* [Do this]:
Change "Super Mario World" to "Super Mario Kart" in everything from the line containing "Click the Passed/Update segmented control" down to the line containing "Looking at the screenshot, I should point(724,307).", and write those lines out again with nothing else altered.

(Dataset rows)
########

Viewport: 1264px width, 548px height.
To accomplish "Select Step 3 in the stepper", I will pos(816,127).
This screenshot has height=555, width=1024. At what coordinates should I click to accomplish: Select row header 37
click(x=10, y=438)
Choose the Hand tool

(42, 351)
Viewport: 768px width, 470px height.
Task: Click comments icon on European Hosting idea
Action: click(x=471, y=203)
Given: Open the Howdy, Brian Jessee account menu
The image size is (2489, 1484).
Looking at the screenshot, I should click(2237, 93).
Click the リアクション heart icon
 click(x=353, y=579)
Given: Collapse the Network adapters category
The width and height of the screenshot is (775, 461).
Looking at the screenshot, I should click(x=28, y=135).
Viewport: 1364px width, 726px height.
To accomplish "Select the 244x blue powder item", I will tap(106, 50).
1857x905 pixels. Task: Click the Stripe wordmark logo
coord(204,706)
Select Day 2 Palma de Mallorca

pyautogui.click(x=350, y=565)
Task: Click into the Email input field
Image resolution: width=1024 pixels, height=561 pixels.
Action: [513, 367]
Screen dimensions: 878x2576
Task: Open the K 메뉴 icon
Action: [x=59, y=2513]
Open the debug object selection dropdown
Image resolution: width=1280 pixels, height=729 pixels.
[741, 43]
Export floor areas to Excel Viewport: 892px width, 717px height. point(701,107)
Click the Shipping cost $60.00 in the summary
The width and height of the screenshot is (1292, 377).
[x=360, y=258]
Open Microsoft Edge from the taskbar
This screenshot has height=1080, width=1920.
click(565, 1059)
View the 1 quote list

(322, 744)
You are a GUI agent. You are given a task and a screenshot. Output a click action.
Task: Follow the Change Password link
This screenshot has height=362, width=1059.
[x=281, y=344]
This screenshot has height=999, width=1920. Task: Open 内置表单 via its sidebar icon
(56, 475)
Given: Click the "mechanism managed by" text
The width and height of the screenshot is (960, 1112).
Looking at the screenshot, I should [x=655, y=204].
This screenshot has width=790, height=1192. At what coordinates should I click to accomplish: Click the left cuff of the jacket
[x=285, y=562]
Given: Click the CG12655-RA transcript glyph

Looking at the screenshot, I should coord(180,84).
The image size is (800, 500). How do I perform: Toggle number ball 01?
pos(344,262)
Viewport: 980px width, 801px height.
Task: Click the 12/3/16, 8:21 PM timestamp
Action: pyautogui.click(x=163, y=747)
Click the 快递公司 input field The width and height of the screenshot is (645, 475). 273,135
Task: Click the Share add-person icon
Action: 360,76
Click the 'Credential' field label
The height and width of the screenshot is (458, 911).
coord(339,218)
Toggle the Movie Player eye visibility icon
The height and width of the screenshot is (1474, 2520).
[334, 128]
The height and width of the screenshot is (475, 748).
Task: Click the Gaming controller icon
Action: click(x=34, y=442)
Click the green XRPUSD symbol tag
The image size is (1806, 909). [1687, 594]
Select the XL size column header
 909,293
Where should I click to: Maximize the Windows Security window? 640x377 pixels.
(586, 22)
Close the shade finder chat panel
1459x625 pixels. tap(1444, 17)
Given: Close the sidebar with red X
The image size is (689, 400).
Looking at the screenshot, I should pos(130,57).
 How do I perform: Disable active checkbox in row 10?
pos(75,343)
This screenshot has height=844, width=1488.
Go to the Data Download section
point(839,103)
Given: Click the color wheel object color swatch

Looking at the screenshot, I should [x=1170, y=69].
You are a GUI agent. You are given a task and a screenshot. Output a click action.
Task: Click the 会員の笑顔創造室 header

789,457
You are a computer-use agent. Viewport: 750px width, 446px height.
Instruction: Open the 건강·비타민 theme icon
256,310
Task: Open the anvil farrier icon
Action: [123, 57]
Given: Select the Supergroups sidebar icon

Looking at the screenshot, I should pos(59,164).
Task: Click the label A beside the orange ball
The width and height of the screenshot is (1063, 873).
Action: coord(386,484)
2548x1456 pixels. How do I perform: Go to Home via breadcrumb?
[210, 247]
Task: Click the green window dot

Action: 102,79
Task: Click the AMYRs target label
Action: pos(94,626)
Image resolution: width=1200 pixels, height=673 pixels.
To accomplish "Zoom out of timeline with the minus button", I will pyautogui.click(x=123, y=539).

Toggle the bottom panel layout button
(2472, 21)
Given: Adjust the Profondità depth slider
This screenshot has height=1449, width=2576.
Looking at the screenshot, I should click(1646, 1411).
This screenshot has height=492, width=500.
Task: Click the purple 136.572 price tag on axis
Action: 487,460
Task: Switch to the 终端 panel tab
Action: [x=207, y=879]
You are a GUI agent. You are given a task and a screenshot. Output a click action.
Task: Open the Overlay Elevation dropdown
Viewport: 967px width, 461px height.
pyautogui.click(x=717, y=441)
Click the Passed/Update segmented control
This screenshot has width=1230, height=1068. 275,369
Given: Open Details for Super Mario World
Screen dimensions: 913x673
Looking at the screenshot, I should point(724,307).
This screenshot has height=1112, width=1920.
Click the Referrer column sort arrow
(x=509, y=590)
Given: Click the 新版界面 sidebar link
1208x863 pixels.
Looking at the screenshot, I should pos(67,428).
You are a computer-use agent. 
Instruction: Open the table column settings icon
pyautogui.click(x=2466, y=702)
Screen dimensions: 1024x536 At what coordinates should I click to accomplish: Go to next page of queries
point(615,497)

########

* [Result of this task]:
Click the Passed/Update segmented control
This screenshot has width=1230, height=1068. 275,369
Given: Open Details for Super Mario Kart
Screen dimensions: 913x673
Looking at the screenshot, I should point(724,307).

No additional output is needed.